Activation Function:
The weighted sum plus bias is then passed through an activation function. The most basic form is a step function:
\( f(z) = \begin{cases} 1 & \text{if } z \geq \text{threshold} \\ 0 & \text{otherwise} \end{cases} \)Here,
\(z = w \cdot x + b\)
Output:
The output is either 1 or 0, representing two classes for a classification task.
Programmatically:
Here's a simple implementation in Python:
import numpy as np
class Perceptron:
def __init__(self, num_inputs, threshold=100, learning_rate=0.01):
self.weights = np.zeros(num_inputs + 1) # +1 for bias
self.threshold = threshold
self.learning_rate = learning_rate
def predict(self, inputs):
summation = np.dot(inputs, self.weights[1:]) + self.weights[0]
return 1 if summation > 0 else 0
def train(self, training_inputs, labels):
for _ in range(self.threshold):
for inputs, label in zip(training_inputs, labels):
prediction = self.predict(inputs)
self.weights[1:] += self.learning_rate * (label - prediction) * inputs
self.weights[0] += self.learning_rate * (label - prediction)
In this implementation:
num_inputs
is the number of features in the input data.threshold
is the number of epochs or iterations over the training dataset.learning_rate
determines the size of the steps taken during the optimization process.train
method updates the weights based on the prediction errors.
Training Process:
Initialize the weights and bias to zero (or small random values).
For each piece of data in the training set:
Compute the output.
Update the weights and bias if there is an error (the predicted output differs from the actual label).
The perceptron “learns” by adjusting the weights to predict the correct class labels of the input samples. It's a linear classifier and thus can only learn linear decision boundaries.
You might then ask: What does the input training data look like?
Let’s use the three attributes I have available:
Voltage, Amperage, Timestamp
I want the output to be True or False if the circuit is powered or not. The voltage range is 24-30V and the amperage is between 0-20A. Its measuring the power of the lithium battery. I want to train the “perceptron” with the fewest labeled data points as possible. I can provide data at the beginning of the day right as the solar powers up the battery sufficiently and at night when it runs below cutoff threshold.
Once we have a rudimentary model we can run against the live data(inference) we can continue collecting data whenever the prediction changes. From 1-0 or 0-1, this will allow us to continually optimize the output, only requiring human input for the first initial data.
We can Visualize the data like this:
Since the data is time based I though it might help to add arrows to illuminate the data’s sequence.
Next we train the perceptron on the data and plot the line.
Hmm this is frustrating, a single Perceptron creates a classical linear relationship and won’t fit the data correctly. Let’s add another layer.
The Multi-Layer Perceptron (MLP) model with one hidden layer has been trained on the normalized data, and the decision boundary is visualized above. it’s a little better than before but still doesn’t get all the points correct.

# MATERIAL
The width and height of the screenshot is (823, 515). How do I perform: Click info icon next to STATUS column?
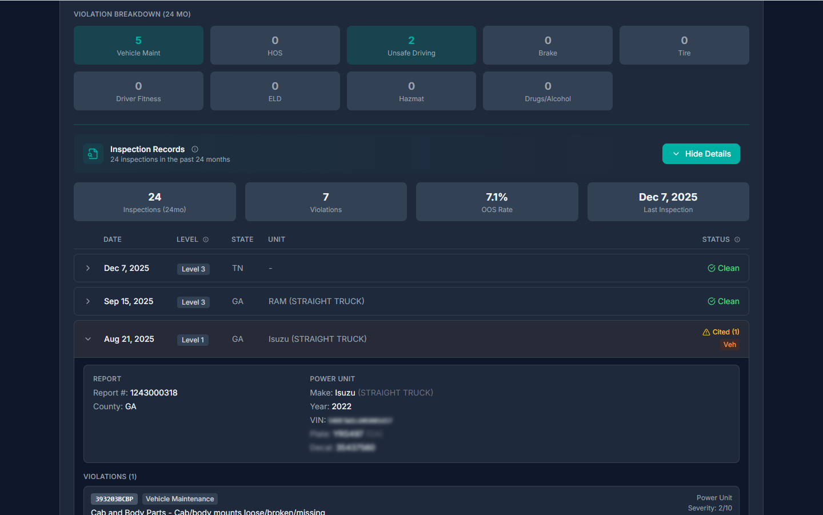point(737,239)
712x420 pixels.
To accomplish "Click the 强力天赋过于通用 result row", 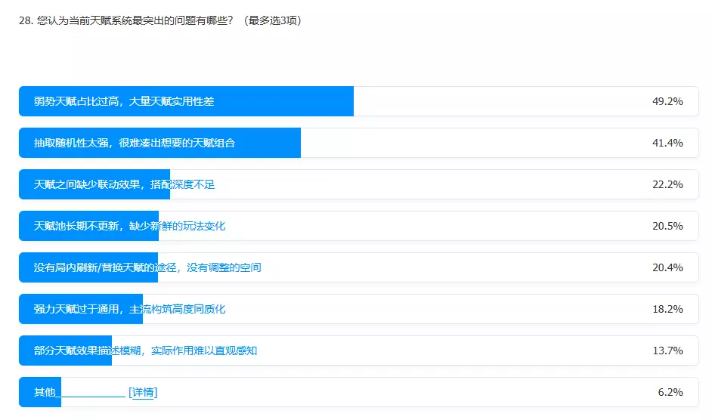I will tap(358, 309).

# WRITTEN INSTRUCTION
Repeat word for word the part of the perceptron passage above, starting with "Update the weights" and going on through "linear decision boundaries.".

# RESPONSE TO THE TASK
Update the weights and bias if there is an error (the predicted output differs from the actual label).
The perceptron “learns” by adjusting the weights to predict the correct class labels of the input samples. It's a linear classifier and thus can only learn linear decision boundaries.